## Start Data section

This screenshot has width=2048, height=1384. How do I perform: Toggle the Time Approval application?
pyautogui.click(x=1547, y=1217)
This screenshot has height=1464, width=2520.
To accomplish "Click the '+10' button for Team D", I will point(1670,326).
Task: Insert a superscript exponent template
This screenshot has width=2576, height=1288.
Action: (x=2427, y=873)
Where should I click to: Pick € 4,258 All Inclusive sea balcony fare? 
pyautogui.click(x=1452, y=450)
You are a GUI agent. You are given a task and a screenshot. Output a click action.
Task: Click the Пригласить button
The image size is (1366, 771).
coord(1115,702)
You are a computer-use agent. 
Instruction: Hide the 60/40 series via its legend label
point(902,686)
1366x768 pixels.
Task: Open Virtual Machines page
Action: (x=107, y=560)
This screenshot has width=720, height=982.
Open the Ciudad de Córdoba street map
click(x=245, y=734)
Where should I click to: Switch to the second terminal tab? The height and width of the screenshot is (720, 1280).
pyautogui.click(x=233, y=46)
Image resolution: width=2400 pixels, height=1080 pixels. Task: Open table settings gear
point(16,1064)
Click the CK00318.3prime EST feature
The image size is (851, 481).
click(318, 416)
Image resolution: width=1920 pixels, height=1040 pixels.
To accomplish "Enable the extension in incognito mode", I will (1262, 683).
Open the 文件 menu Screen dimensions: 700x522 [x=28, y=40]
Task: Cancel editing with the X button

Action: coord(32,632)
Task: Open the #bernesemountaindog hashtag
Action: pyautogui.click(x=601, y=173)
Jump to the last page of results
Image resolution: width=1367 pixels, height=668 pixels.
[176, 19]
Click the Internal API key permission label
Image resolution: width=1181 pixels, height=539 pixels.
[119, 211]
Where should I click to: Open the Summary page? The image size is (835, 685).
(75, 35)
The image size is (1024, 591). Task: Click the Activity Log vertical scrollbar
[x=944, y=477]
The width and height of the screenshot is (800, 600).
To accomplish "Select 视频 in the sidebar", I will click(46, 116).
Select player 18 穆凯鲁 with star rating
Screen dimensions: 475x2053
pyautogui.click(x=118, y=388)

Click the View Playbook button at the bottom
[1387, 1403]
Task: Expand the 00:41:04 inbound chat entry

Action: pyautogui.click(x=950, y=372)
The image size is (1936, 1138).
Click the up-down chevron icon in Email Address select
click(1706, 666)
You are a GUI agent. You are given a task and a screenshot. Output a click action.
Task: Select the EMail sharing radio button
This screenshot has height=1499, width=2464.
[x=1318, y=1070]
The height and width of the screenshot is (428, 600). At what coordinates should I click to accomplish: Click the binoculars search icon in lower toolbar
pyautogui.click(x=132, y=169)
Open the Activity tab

## End Data section

### Aim
Reproduce all of the records above word for word, with no changes.

### Exercise output
This screenshot has width=2048, height=1384. How do I perform: Toggle the Time Approval application?
pyautogui.click(x=1547, y=1217)
This screenshot has height=1464, width=2520.
To accomplish "Click the '+10' button for Team D", I will point(1670,326).
Task: Insert a superscript exponent template
This screenshot has width=2576, height=1288.
Action: (x=2427, y=873)
Where should I click to: Pick € 4,258 All Inclusive sea balcony fare? 
pyautogui.click(x=1452, y=450)
You are a GUI agent. You are given a task and a screenshot. Output a click action.
Task: Click the Пригласить button
The image size is (1366, 771).
coord(1115,702)
You are a computer-use agent. 
Instruction: Hide the 60/40 series via its legend label
point(902,686)
1366x768 pixels.
Task: Open Virtual Machines page
Action: (x=107, y=560)
This screenshot has width=720, height=982.
Open the Ciudad de Córdoba street map
click(x=245, y=734)
Where should I click to: Switch to the second terminal tab? The height and width of the screenshot is (720, 1280).
pyautogui.click(x=233, y=46)
Image resolution: width=2400 pixels, height=1080 pixels. Task: Open table settings gear
point(16,1064)
Click the CK00318.3prime EST feature
The image size is (851, 481).
click(318, 416)
Image resolution: width=1920 pixels, height=1040 pixels.
To accomplish "Enable the extension in incognito mode", I will (1262, 683).
Open the 文件 menu Screen dimensions: 700x522 [x=28, y=40]
Task: Cancel editing with the X button

Action: coord(32,632)
Task: Open the #bernesemountaindog hashtag
Action: pyautogui.click(x=601, y=173)
Jump to the last page of results
Image resolution: width=1367 pixels, height=668 pixels.
[176, 19]
Click the Internal API key permission label
Image resolution: width=1181 pixels, height=539 pixels.
[119, 211]
Where should I click to: Open the Summary page? The image size is (835, 685).
(75, 35)
The image size is (1024, 591). Task: Click the Activity Log vertical scrollbar
[x=944, y=477]
The width and height of the screenshot is (800, 600).
To accomplish "Select 视频 in the sidebar", I will click(46, 116).
Select player 18 穆凯鲁 with star rating
Screen dimensions: 475x2053
pyautogui.click(x=118, y=388)

Click the View Playbook button at the bottom
[1387, 1403]
Task: Expand the 00:41:04 inbound chat entry

Action: pyautogui.click(x=950, y=372)
The image size is (1936, 1138).
Click the up-down chevron icon in Email Address select
click(1706, 666)
You are a GUI agent. You are given a task and a screenshot. Output a click action.
Task: Select the EMail sharing radio button
This screenshot has height=1499, width=2464.
[x=1318, y=1070]
The height and width of the screenshot is (428, 600). At what coordinates should I click to accomplish: Click the binoculars search icon in lower toolbar
pyautogui.click(x=132, y=169)
Open the Activity tab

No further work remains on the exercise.